Kyaka II settlement was established in 2005 to receive the remaining population of Kyaka I following the mass repatriation of Rwandan refugees the same year. After this movement, Kyaka I was closed after 21 years of operations. Renewed violence in the Democratic Republic of Congo (DRC) in mid-December 2017 led to a new refugee influx into Uganda, with an estimated 17,000 new refugee arrivals in Kyaka II.
This brought the settlement's population to roughly 62,535 as of early June 2018.
Gaps & Challenges
Food rations distributed to refugees are reportedly insufficient to last for a month leading to the FGD participants highlighting they reduce their daily food consumption to one meal per day. Moreover, food distributions were reported by the refugees to often be delayed further forcing them to limit their daily food consumption in order for the ration to last them the month. Additionally, refugees emphasized a lack of access to land for agricultural use further exacerbates their food insecurity as they cannot cultivate crops to compensate for the lack of food.
The high tuition fees mean many parents cannot afford putting their children through school or are forced to sell some of their food items and non-food items (NFIs) to acquire more money. There are few schools available in and around the settlement attended by both refugees and nationals, which has led to high overcrowding in classrooms, which combined with the high pupil to teacher ratios, seriously inhibits students’ learning capacities. Moreover, language barriers between teachers and students has increased the poor performance of students.
Both refugees and nationals reported an insufficient number of boreholes in and around the settlement and overall potable water sources. The few that exist are located far away forcing them to walk long distances to reach the sources and creates challenges with regards to transporting the water back to their homes. This is particularly an issue for persons with special needs (PSNs), who often struggle with mobility. Water points are overcrowded leading to long waiting hours. Moreover, refugees emphasized poor latrine coverage around the settlement resulting in open defecation particularly amongst young children and thus increasing the risks of illnesses and sanitation and hygiene issues.

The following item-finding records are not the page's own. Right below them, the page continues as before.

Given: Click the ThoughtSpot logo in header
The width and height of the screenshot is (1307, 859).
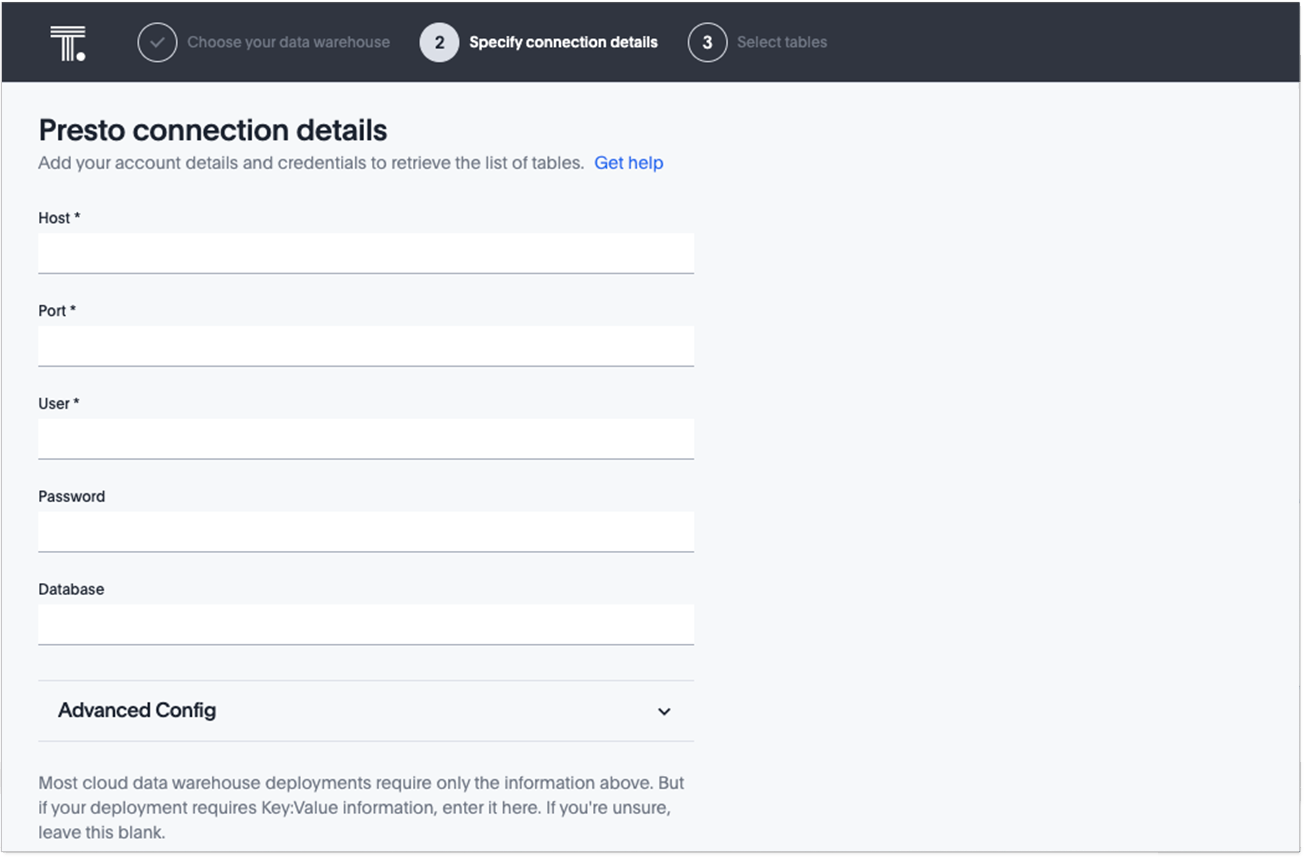Looking at the screenshot, I should click(68, 43).
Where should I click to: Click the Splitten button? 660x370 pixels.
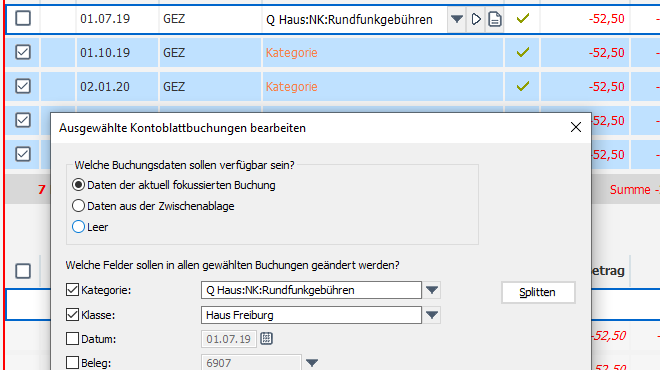[538, 292]
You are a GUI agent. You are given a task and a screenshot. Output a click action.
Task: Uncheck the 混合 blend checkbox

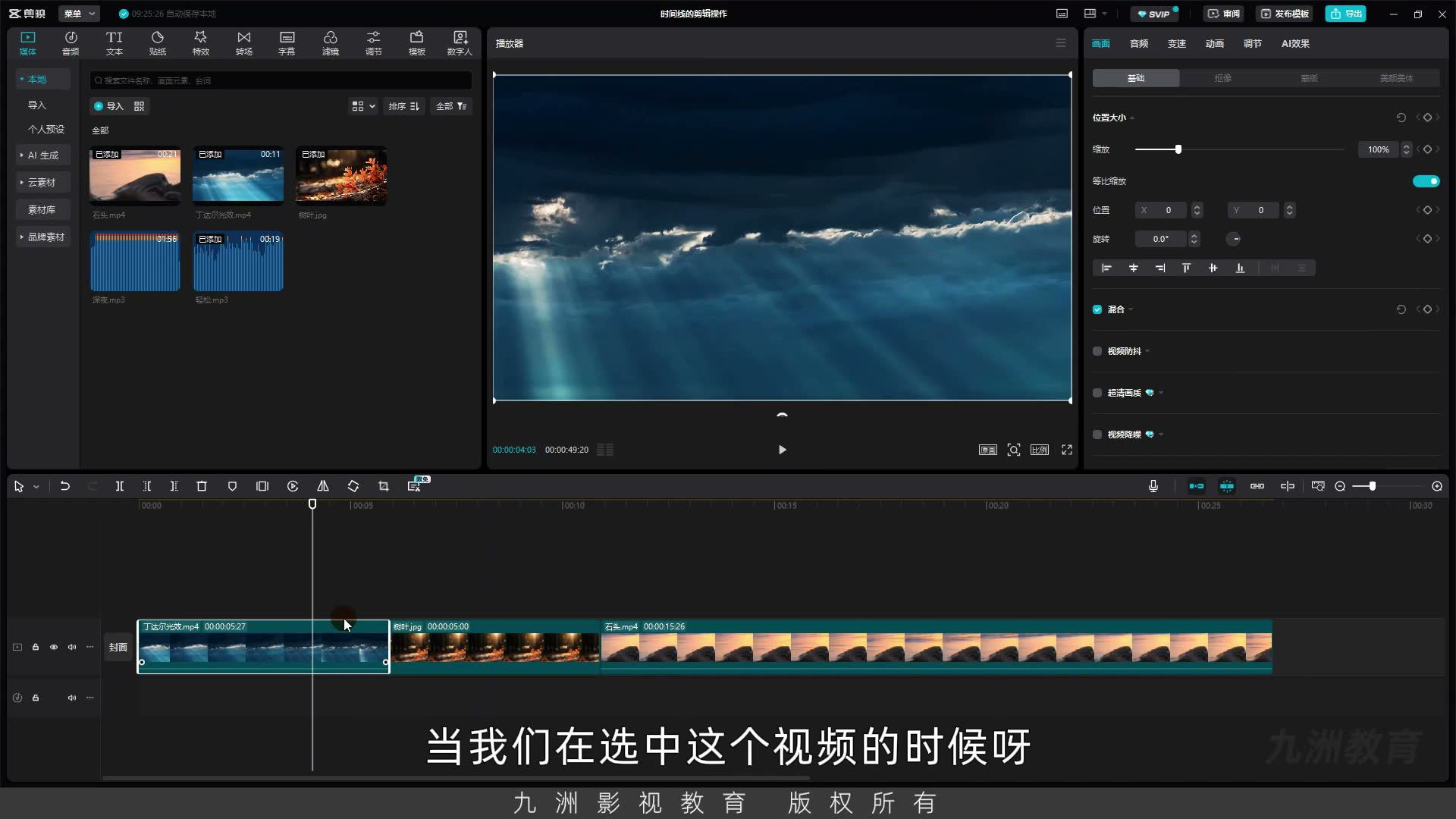tap(1097, 309)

Refugees reported a lack of access to land for agricultural use combined with a lack of agricultural inputs for those who have managed to access some little land, which prevents them from earning an income through agricultural practices. Furthermore, both nationals and refugees have limited access to vocational trainings and access to capital preventing them from starting small scale businesses and thus from achieving self-reliance.

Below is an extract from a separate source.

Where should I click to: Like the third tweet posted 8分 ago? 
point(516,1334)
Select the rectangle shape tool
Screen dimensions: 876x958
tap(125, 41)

Refugees reported that despite having arrived to the settlement over a month ago they are still living in emergency shelters and not yet been provided with semi-permanent shelters. This is particularly an issue with the heavy rains where refugees reported the shelters often leak.
Health centers refugees and nationals access to receive treatment are ill-equipped lacking in beds, examination equipment, medication and health workers. This severely reduces the quality of services available. Participants reported it often leads to issues of misdiagnosis deteriorated for refugees due to language barriers between them and the doctors.